In medicolegal parlance, "causation" relates to the question: was clinical outcome negatively affected by the treatment rendered, or, alternatively, could the patient’s outcome have been affected positively if a given treatment had been applied? The precise legal definition of causation may differ from state to state, but generally there is included with the modifier of "more likely than not."
In regard to causation, where does the medical vs. legal disconnect arise? When one considers medical causation alone, for the physician confronted with a patient who has headache from intracerebral hermorrhage, it matters little to him or her whether the hemorrhage was caused by cocaine self-administered for recreational purposes, ephedra self-administered for weight loss, or a primary care physician’s failure to detect and adequately treat the patient’s chronic hypertension; the patient’s acute medical management will be more or less the same regardless of the etiology involved. For an attorney assessing liability and medicolegal causation, however, the distinction obviously is crucial. Therein lies an inherent disconnect.
If the medicolegal issue involves product liability rather than physician conduct, how then does one establish causation? In an ideal world, the process would be logical, stepwise, and employ rigorous scientific methodology; specifically, it might go something like this:
- Is the proposed cause/effect relationship scientifically plausible? In short, does it make any sense whatsoever, or is it simply too far-fetched to deserve any further consideration?

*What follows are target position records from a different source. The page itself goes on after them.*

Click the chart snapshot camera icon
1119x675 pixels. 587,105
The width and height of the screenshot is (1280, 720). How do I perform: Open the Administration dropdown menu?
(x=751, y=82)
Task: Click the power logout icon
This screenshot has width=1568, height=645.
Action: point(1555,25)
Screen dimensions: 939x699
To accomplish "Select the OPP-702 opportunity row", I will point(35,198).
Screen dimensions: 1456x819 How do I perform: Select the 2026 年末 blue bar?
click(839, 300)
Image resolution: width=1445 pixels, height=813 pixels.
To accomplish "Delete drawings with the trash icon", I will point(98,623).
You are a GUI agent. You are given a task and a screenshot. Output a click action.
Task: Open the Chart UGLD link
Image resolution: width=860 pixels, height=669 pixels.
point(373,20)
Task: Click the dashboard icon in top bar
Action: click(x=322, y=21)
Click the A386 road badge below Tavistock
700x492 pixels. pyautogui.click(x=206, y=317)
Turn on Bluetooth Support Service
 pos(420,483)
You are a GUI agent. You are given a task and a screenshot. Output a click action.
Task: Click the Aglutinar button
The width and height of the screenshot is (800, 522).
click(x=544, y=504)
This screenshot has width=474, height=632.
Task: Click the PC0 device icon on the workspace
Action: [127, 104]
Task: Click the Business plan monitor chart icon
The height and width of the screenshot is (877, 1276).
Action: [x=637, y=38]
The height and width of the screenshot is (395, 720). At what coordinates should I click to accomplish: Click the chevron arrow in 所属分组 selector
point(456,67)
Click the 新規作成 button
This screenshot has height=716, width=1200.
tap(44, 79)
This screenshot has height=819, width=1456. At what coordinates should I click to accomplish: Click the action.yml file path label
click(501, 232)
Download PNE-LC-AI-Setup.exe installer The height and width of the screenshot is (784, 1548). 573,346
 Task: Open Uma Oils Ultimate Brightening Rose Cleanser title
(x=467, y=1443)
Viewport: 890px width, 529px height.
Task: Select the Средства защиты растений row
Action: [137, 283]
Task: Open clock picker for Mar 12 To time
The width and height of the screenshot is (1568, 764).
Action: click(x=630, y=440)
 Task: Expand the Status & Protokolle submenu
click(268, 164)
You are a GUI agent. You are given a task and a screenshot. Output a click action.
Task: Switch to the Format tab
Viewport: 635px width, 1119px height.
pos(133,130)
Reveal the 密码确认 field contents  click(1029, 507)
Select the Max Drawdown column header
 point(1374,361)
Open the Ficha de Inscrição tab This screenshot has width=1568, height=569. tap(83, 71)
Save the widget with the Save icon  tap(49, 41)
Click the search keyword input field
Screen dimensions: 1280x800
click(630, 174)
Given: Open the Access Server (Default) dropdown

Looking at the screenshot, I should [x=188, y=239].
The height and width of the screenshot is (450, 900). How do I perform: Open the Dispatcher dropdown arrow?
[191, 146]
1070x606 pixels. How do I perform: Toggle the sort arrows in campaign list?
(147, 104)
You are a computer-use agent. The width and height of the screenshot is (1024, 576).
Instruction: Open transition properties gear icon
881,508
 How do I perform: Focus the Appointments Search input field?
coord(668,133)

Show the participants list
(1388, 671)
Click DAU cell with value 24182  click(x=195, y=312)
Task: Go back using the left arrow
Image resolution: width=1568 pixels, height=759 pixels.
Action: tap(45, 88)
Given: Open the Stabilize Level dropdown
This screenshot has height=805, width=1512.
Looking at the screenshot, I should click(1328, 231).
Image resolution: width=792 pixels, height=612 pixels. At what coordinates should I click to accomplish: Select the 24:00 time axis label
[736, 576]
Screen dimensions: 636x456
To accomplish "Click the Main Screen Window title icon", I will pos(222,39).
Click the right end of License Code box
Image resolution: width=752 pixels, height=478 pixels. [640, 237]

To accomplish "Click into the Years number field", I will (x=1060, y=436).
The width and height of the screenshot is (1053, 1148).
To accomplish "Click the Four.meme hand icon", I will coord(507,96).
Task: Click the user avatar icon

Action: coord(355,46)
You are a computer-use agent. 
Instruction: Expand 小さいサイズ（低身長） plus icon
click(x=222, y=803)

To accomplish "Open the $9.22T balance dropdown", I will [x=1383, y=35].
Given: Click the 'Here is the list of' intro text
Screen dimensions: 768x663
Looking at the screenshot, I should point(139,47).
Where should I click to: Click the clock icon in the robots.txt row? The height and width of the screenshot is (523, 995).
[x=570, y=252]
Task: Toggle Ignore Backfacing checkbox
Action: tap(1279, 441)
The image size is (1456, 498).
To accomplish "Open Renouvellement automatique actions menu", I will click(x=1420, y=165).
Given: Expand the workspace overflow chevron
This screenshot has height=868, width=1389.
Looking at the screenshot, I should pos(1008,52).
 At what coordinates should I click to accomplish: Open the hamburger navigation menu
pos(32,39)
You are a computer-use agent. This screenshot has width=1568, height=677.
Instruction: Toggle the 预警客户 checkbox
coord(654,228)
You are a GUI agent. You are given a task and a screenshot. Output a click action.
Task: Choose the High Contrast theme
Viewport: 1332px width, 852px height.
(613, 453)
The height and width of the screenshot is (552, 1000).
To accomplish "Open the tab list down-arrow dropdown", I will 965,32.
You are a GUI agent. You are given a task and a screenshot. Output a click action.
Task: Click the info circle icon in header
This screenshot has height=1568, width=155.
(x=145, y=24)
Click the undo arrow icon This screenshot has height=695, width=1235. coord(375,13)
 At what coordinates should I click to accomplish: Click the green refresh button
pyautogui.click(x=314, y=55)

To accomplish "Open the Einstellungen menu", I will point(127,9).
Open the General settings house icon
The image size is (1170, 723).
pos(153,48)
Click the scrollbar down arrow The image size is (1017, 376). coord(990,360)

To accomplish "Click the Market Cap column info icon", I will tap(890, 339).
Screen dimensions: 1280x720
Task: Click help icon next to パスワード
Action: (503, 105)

- Is there an association between the proposed etiology and the unfavorable clinical outcome that is greater than chance?
- In the general sense, is this association causal, i.e., does one cause the other?
- Is the etiology operative in the particular case under evaluation?
In the real world, however, this tidy process tends to collapse under external pressures. The Food and Drug Administration emptied phenylpropanolamine-containing products from the shelves following the results of a case-control epidemiologic study that suggested an association between the drug and brain hemorrhage in females. Merck voluntarily withdrew Vioxx from the market due to an imbalance of cardiovascular endpoints that arose after 18 months had elapsed within a clinical trial involving colonic polyps. Ephedra’s abrupt (and transient) exit was based on even less evidence.
Such actions/reactions are not the consequence of impartially applied scientific methodology and instead may reflect a cold-blooded financial calculation made by the defendant manufacturer rather than an implicit admission of guilt. Not surprisingly, physician defendants who consider themselves blameless typically find it difficult to remain so emotionally removed as to accept willingly a settlement favoring the plaintiff. What to an attorney (or insurance carrier) may be perceived as "strictly business" represents to the beleaguered doctor an exceedingly personal attack on his or her professional integrity and competence. Another disconnect.
As for treatment-modified clinical outcome, the medical threshold for "effectiveness" typically falls far below the "more likely than not" bar set for medicolegal causation. Even treatment interventions supported by positive results published in respected, peer-reviewed medical journals may be insufficient to that particular task. Just as "statistically significant" is not necessarily synonymous with "clinically relevant," a treatment of medically proven value may fail to meet the more rigorous definition of efficacy required to establish medicolegal causation. Yet another medical vs. legal disconnect.
Finally, there is that term much beloved of trial attorneys: "standard of care." As with pornography, we may admit to some difficulty attaching a specific definition to the mercurial concept, but we purport to "know it when we see it." In reality, and despite the strides we have made in developing an evidence-based approach to clinical practice, there is often more than one way to skin a cat, medically speaking. For many, many diseases and medical conditions, the "range of acceptable management" is a more realistic yardstick than "standard of care", especially if the latter is taken to imply that only one option is appropriate.
At the outset, and to avoid a "disconnect", malpractice attorneys would do well to ask their physician experts these simple questions:
- Did the care undertaken in this case fall within the range of what is considered acceptable management within the medical community generally?
- If not, did that failure harm the patient?
- If so, is it more likely than not that appropriate treatment would have led to a favorable out come?
Attorneys should not assume that the physician expert he or she has retained understands even the most basic legal tenets of liability and causation. In the end, all parties involved will benefit from a mutually clear-eyed and informed view of the evidence at hand set in the context of the "rules of law" as they apply to malpractice litigation.